An Unfolding Tale

an experimental fantasy fiction by M.D. Ward

The Hunter Carvesh

Madik the hunter stroked his long mustache, considering Carvesh with steely eyes that were perfectly matched to his silvering hair. No one in Kervale was certain about his age, but he was widely known to have weathered many harsh, northern winters. It was evident in the leathery quality of his face, and garments as grey and threadbare as his thinning hair. Altogether, it made for an intimidating appearance. Many people chose to avoid him if they could, or at least to approach him with caution. The cruel looking knife at his hip and the powerful hunting bow that he always wore slung over his back only added to the effect.

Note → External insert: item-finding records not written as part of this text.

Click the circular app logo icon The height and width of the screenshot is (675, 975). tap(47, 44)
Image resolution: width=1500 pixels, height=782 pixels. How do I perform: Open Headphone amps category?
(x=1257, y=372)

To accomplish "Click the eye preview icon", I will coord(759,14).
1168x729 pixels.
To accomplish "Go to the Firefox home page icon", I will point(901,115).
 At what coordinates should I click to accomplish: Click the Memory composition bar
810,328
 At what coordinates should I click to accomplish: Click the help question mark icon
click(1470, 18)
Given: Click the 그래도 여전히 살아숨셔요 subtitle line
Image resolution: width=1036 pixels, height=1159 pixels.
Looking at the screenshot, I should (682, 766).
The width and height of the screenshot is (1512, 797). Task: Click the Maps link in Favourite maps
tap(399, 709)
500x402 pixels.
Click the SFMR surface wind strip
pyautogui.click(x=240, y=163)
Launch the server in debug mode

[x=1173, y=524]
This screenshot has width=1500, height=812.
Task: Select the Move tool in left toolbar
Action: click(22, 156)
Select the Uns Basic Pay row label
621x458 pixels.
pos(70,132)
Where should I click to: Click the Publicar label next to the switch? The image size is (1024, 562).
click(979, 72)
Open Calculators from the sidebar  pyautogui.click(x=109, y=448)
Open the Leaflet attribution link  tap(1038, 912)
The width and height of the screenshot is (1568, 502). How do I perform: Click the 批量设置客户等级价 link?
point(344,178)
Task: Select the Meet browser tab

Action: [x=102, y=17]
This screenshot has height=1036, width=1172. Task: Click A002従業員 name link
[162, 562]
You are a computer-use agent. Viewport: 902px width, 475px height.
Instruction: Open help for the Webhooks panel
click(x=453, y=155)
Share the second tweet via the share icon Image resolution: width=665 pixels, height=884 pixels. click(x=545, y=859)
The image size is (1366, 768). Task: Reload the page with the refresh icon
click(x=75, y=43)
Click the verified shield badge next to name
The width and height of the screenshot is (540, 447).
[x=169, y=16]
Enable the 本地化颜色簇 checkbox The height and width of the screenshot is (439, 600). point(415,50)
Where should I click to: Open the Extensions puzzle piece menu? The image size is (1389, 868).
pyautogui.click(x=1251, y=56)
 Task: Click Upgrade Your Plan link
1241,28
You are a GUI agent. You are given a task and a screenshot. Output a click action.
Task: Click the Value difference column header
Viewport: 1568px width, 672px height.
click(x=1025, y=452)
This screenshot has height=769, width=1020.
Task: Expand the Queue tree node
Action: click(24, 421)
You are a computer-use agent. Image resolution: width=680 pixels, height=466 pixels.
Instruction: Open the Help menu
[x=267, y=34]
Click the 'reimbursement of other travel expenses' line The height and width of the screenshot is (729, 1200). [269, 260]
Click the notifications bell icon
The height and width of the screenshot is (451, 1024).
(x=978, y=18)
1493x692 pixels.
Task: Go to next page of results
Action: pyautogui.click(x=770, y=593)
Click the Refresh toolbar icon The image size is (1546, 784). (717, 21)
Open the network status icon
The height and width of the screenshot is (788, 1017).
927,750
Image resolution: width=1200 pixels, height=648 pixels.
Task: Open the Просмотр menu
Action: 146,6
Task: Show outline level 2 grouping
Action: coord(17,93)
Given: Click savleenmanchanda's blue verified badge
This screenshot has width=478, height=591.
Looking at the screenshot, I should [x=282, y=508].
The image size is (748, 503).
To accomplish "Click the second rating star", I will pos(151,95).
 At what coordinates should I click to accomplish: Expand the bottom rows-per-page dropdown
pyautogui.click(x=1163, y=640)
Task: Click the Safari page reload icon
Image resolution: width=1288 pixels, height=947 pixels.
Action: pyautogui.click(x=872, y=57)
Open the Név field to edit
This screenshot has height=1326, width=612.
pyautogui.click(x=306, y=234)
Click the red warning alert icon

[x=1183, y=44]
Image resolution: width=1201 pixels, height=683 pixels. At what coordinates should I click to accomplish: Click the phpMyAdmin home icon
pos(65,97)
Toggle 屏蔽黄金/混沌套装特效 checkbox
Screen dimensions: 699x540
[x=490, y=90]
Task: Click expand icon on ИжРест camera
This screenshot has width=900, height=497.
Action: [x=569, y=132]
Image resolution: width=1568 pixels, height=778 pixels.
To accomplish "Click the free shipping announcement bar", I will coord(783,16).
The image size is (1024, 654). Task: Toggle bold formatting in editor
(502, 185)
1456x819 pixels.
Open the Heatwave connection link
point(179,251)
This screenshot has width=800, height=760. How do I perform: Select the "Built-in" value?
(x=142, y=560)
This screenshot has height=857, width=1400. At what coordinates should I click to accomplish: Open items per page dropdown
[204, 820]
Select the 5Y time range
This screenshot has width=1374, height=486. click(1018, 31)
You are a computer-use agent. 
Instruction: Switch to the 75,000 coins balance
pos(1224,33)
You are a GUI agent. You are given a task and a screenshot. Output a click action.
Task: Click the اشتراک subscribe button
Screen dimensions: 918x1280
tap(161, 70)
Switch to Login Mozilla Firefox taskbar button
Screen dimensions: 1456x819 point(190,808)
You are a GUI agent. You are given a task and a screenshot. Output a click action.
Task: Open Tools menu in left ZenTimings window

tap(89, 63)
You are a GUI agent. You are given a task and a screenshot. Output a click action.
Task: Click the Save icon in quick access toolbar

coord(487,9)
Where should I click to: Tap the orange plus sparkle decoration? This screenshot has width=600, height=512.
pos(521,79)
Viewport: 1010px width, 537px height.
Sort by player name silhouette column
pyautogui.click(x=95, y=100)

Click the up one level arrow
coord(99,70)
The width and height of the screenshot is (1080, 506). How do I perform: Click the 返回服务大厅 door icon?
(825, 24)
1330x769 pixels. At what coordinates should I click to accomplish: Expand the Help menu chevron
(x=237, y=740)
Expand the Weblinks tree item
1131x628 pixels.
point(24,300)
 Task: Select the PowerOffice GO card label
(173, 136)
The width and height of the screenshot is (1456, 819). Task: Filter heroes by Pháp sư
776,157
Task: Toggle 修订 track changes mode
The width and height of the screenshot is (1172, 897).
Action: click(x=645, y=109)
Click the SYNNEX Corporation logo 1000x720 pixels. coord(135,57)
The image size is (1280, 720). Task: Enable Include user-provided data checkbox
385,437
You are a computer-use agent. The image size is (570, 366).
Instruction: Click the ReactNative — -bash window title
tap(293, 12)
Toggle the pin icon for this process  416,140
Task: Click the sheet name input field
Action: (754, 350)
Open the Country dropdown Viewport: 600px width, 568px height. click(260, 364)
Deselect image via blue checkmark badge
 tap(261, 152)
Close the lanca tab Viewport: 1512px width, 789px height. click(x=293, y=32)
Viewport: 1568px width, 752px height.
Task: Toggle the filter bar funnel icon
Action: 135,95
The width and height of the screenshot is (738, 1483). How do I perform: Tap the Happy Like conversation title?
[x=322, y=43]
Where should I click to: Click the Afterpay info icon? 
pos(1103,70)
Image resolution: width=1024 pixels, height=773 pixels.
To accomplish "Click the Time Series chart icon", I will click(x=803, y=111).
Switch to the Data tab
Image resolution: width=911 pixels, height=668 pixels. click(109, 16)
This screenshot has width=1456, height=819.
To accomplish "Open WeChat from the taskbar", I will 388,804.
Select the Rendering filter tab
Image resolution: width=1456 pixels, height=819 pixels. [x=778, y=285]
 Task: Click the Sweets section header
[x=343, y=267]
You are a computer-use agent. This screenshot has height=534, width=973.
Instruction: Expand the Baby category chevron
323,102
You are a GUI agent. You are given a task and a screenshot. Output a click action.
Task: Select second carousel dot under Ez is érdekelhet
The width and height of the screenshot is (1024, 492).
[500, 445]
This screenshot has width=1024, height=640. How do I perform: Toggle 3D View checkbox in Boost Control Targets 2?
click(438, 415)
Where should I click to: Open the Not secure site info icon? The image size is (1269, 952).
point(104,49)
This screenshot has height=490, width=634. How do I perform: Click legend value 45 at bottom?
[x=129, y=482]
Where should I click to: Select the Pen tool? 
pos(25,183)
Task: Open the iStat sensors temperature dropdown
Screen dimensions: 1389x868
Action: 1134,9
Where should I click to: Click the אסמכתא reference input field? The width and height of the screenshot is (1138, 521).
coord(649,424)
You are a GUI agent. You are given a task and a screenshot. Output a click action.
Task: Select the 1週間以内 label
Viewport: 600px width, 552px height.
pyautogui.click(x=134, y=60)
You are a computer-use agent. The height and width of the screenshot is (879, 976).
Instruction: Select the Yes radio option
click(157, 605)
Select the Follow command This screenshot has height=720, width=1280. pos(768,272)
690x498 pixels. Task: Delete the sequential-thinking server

Unlike most of the other hunters and trappers, who spent the winters in the relative warmth and safety of the village, Madik could be always counted on to arrive in the late spring. He would stay through the summer and early autumn, venturing out again with the first snows. Some people said he was mad—and perhaps he was, in his own way—but he was also exceptionally skilled at his craft. Every spring there were at least a half-dozen merchants waiting for him, almost salivating over the furs, pelts, hides and other treasures that the hunter would bring back with him. A few years ago, he had even returned with a small pouch or rare gemstones. The resulting bidding war had nearly come to a violent end.

For everything he sold, however, it remained a mystery as to what the hunter did with his riches. Part of it went to paying for his lodging—since he did not actually own a home—but the hide of a single white moose would surely cover those expenses, and Madik always brought back far more than that. All kinds of bizarre rumours had sprouted up in answer to that particular question. Carvesh did not care about any of them.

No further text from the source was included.